The FBI is not the only federal law enforcement agency to take such measures.

The Drug Enforcement Administration has its own planes, also registered to fake companies, according to a 2011 Justice Department inspector general report. At the time, the DEA had 92 aircraft in its fleet. And since 2007, the U.S. Marshals Service has operated an aerial surveillance program with its own fleet that can capture data from thousands of cellphones, the Wall Street Journal reported last year.

In the FBI's case, one of its fake companies shares a post office box with the Justice Department, creating a link between the companies and the FBI through publicly available Federal Aviation Administration records.

Basic aspects of the FBI's program are withheld from the public in censored versions of official reports from the Justice Department. The FBI also has been careful not to reveal its surveillance flights in court documents. The agency will not say how many planes are currently in its fleet.

Dozens of local flights

The surveillance plane in Minneapolis first came to the Star Tribune's attention when aviation buff John Zimmerman e-mailed a reporter last month to say he had seen an unusual plane and suspected it was doing surveillance.

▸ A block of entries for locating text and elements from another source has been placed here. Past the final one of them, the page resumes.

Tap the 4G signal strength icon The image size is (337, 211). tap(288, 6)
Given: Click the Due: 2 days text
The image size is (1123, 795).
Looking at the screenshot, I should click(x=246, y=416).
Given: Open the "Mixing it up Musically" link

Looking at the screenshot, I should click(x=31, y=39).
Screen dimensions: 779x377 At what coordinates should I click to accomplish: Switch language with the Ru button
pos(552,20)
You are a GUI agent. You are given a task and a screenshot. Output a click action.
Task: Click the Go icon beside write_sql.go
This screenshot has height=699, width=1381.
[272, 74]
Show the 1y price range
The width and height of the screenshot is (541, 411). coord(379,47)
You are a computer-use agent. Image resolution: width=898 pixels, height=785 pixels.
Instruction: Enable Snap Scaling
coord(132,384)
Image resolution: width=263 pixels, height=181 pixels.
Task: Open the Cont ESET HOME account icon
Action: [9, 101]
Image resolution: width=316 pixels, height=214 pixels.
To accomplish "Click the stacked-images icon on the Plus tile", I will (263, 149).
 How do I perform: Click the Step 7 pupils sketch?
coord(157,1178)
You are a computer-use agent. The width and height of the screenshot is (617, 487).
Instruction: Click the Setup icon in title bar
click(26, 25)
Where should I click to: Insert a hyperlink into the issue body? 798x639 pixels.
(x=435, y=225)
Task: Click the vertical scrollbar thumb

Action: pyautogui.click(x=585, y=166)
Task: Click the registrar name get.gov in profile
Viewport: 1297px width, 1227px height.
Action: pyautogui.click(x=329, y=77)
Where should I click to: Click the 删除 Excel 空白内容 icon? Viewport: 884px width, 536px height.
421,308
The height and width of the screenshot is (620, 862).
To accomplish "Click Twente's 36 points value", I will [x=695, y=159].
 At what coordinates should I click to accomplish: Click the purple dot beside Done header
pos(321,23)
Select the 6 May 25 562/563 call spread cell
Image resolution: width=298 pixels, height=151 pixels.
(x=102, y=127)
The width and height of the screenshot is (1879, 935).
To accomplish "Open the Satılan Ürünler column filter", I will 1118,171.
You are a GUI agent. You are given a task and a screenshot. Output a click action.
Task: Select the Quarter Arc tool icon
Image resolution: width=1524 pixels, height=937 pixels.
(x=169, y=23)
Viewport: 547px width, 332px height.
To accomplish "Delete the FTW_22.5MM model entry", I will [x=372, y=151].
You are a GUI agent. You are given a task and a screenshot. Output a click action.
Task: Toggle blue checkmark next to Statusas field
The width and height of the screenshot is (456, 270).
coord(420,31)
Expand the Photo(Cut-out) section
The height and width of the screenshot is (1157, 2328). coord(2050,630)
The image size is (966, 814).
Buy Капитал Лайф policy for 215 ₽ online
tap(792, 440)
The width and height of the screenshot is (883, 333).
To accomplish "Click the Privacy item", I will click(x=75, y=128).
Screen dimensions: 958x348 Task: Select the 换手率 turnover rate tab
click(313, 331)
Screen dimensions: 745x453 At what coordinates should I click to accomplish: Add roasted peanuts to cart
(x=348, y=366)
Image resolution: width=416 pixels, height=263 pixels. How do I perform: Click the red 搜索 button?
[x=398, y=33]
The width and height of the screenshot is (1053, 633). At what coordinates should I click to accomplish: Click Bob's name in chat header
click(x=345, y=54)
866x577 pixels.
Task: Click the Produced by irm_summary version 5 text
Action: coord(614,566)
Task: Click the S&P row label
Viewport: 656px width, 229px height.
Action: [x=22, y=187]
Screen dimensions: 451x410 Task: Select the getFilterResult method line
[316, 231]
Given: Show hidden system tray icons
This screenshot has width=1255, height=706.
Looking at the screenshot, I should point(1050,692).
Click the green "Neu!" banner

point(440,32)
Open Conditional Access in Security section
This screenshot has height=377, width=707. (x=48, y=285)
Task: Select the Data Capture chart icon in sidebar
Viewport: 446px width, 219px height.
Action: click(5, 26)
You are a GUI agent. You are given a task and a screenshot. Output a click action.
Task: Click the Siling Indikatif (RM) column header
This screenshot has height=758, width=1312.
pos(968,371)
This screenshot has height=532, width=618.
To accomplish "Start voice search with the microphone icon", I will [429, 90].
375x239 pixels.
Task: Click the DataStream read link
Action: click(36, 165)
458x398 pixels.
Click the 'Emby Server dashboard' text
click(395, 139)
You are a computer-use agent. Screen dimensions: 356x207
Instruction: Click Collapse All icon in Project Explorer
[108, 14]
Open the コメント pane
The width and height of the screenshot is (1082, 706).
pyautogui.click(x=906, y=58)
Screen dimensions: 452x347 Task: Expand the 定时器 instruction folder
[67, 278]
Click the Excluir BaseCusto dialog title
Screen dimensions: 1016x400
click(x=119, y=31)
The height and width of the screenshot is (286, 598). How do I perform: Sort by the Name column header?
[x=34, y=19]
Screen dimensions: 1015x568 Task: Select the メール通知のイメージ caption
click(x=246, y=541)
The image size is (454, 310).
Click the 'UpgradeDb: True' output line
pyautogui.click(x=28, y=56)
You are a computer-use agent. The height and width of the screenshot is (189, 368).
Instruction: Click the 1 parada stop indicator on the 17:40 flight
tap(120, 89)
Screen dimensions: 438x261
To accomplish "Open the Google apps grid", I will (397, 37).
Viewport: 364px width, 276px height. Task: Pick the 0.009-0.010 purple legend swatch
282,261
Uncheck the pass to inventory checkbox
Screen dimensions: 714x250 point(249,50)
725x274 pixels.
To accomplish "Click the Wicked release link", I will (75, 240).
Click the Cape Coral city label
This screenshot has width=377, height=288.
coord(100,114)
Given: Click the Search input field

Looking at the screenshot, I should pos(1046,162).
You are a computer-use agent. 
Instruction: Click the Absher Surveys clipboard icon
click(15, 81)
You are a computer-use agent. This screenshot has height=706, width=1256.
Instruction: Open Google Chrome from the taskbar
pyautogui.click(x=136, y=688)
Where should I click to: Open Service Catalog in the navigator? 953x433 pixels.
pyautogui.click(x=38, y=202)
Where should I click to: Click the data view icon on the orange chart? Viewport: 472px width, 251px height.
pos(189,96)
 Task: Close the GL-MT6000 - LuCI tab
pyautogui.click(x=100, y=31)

"It was way too easy," Zimmerman said Tuesday afternoon. "Within two minutes, I figured out who these guys were and roughly what they were doing. If I could figure it out in two minutes, the bad guys could figure it out in one."

Zimmerman said the plane actually flew over his home one day last week, and he also saw it "orbiting" the site of the former Lincoln High School in Bloomington.

The first time Zimmerman saw the plane was during a nighttime flight that lasted 5 ½ hours as it circled downtown Minneapolis, the Mall of America and Southdale Center dozens of times. The plane made nearly 20 flights in May, with its most recent flight taking place on Monday, according to the tracking service Flightradar24. It's unclear how many of the flights were in the Twin Cities area.

The plane's infrared camera includes an augmented reality system that feeds address and parcel information to the pilot; both systems are made by Paravion Technology of Fort Collins, Colo., according to FAA records.

Mall of America spokesman Dan Jasper said the mall had no comment about the flights. Mike Hartley, Bloomington deputy police chief, said the department did not receive any information from the FBI on flights over the mall.

In Minneapolis, the office of Mayor Betsy Hodges urged transparency.

"The mayor believes that federal agencies must strike a balance between protecting Minnesotans and safeguarding our right to privacy; transparency plays a key role in that balance," said Hodges' spokeswoman Alexandra Fetissoff. "The apparent lack of transparency surrounding this flight program raises questions about whether this balance is being appropriately struck."

Aerial surveillance, in and of itself, is not illegal, said William McGeveran, a University of Minnesota law professor and privacy expert.

"The general understanding would be that the Fourth Amendment wouldn't put a limit on this kind of surveillance," he said. "The logic is, it's only looking at things out in plain view." For example, aerial overflights have been used for decades to spot illegal marijuana fields, McGeveran said. But the use of high-resolution and infrared cameras may go beyond what earlier generations of judges found acceptable, he said.

"That happens with technology development," McGeveran said. "You get a [legal] rule that's tied to one type of technology, and as the technology advances, the rule stays the same. And that leads to, frankly, mismatches." McGeveran said the law on capturing cellphone signals is even more in flux. Minnesota has passed a law requiring warrants for the use of "Stingray" devices that capture cellphone signals, but federal law is less clear.